I have long thought, when reporting on financial updates from Quilter plc, that the international side of the business seemed to receive fewer and fewer lines of coverage over time.
This was likely a reflection of the firm’s openly stated strategy to focus on the UK.
So, it wasn’t a great surprise when it was announced in December 2020 that Quilter International was under strategic review.
Rumours abounded about who might buy the company, but it was confirmed on 1 April that fellow Isle of Man insurer Utmost Group was stepping in to acquire the firm.
Shortly after the announcement, International Adviser sat down with Paul Thompson, group chief executive of the Utmost Group of Companies, to find out what attracted him to Quilter International and find out more about his plans.
Utmost Group of Companies is no stranger to M&A deals. It started life as LCCG – Life Company Consolidation Group – with its purpose clearly stated for the world to see.
The group adopted the Utmost moniker in 2019.
Thompson describes Quilter International as “like a mirror image of our existing business, only slightly smaller”.
“So, it’s an absolute classic in market consolidation, where we acquire our probably number one competitor and integrate the two businesses. We use the best products, innovation and distribution and become much more efficient and stronger in each market.
“This means we can offer great service, a good modern pipeline of products and stay ahead of where the markets and regulation are moving.”
Despite the ongoing political tension in Hong Kong, Quilter’s office there made it particularly attractive.
The intention had been to re-establish a presence in the special administrative region after Utmost acquired Generali Worldwide, which had been forced to close to new business as two branches of the same company cannot operate under the same category of licence in Hong Kong.
“We haven’t actually been writing new product in Hong Kong since we bought,” Thompson admits. “So, having a branch which is open with a licence and a modern high net worth product is a good thing.”
In addition to overlaps in Singapore and the Dubai International Financial Centre (DIFC), the Quilter acquisition will give Utmost a greater foothold in Latin America.
Dearth of products?
One common complaint I hear from financial advisers across the world is that there are too few products and consolidation is removing competition from the market.

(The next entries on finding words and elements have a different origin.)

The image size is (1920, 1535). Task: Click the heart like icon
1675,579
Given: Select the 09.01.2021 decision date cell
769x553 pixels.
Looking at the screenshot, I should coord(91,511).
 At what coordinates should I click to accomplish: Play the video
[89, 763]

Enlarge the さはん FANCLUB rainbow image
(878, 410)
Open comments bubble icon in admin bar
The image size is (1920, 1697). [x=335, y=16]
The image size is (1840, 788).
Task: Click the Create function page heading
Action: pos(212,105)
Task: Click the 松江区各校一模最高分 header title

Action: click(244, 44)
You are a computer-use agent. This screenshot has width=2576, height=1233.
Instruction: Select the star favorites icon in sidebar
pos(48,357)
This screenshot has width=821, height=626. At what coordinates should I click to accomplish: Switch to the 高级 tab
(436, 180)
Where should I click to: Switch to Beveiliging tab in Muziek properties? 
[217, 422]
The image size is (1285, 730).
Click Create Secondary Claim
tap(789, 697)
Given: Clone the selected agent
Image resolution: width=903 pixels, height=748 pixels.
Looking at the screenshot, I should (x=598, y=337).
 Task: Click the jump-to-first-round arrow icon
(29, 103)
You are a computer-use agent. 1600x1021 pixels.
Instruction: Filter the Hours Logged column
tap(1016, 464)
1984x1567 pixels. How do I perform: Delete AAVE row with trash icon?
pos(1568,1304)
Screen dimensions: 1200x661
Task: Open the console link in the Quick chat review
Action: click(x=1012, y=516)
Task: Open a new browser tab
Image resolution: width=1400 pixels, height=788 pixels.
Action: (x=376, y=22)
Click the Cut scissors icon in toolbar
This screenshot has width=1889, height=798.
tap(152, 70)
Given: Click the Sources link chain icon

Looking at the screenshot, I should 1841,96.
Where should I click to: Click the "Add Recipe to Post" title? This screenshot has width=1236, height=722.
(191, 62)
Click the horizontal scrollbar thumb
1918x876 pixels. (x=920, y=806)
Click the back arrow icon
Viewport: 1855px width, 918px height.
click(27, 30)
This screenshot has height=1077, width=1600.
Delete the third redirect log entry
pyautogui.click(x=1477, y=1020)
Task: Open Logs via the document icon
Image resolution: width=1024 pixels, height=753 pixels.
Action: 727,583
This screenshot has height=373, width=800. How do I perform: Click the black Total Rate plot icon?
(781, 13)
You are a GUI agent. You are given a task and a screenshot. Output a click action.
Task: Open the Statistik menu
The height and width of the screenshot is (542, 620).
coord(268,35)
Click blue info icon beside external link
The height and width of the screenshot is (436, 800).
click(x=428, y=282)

Thompson doesn’t agree. “We find these markets incredibly competitive and there are plenty of providers. Margins have been under a lot of pressure.
“As product providers, we struggle to maintain margin, so we do have to get bigger and more efficient and build much stronger brands.
“I think what you’re seeing is the shift away from regular premium products with high commissions to a single premium product with more features and flexibility for the underlying investment solution, adding better value for customers.”
What about the people?
When it comes to combining the businesses, one of the most obvious questions is how the consolidation could affect headcount.
Thompson actually plans to recruit in the UK and Isle of Man.
“Quilter International is dependent on about 200 people in the UK, who are in the heart of Quilter. Some will transfer across with the business and some won’t. So, there will be a run of recruitment over the next six to nine months the support the business.”
When it comes to the overseas branches, he expects there will be some reduction but anticipates, “given that turnover can be quite rapid, that we will deal with that through natural attrition”.
One feature of the Quilter International acquisition that hasn’t happened in Utmost’s previous M&A deals is that it involves an advice firm.
AAM Advisory is based in Singapore and was bought by Old Mutual in February 2016.
“It hasn’t been our model to date, to have a brokerage,” Thompson says. “We are agnostic when it comes to distribution, with 700 to 800 distributors around the world.
“At some time later, we will need to think about whether that fits into our strategy.”
International Adviser reached out to AAM Advisory but the firm was unable to comment at this stage of the deal.
Having made three substantial acquisitions over the past few years, what are the key lessons the team at Utmost has learned about integrating businesses?
“It’s an aggregation of the small things. Doing that well. It’s having the knowledge of the markets we’re operating in, particularly from a relationship with regulators, which is important.
“It’s moving quickly from senior management and leadership, and setting them the task to deliver the target operating model in the jurisdictions.
“We believe in selecting people very early and empowering them to deliver and being proactive and realistic about how long it takes to do platform migration.”
As for future deals, Thompson thinks the Quilter International acquisition will be the last major international purchase.
“The Generali acquisition was about footprint. This is about beefing up that footprint. Anything else would be incremental, maybe a specialist capability somewhere. I don’t think it will be anything as big as this.”
His attention is now on the UK.
“We’re relatively small and we’ve always wanted to have a much bigger presence in the UK, which is currently in run-off. One side of the business is now significantly bigger than the other and we want to try and address that over the next two or three years.
“I think our assets under management will continue to increase dramatically, but probably not on the international side.”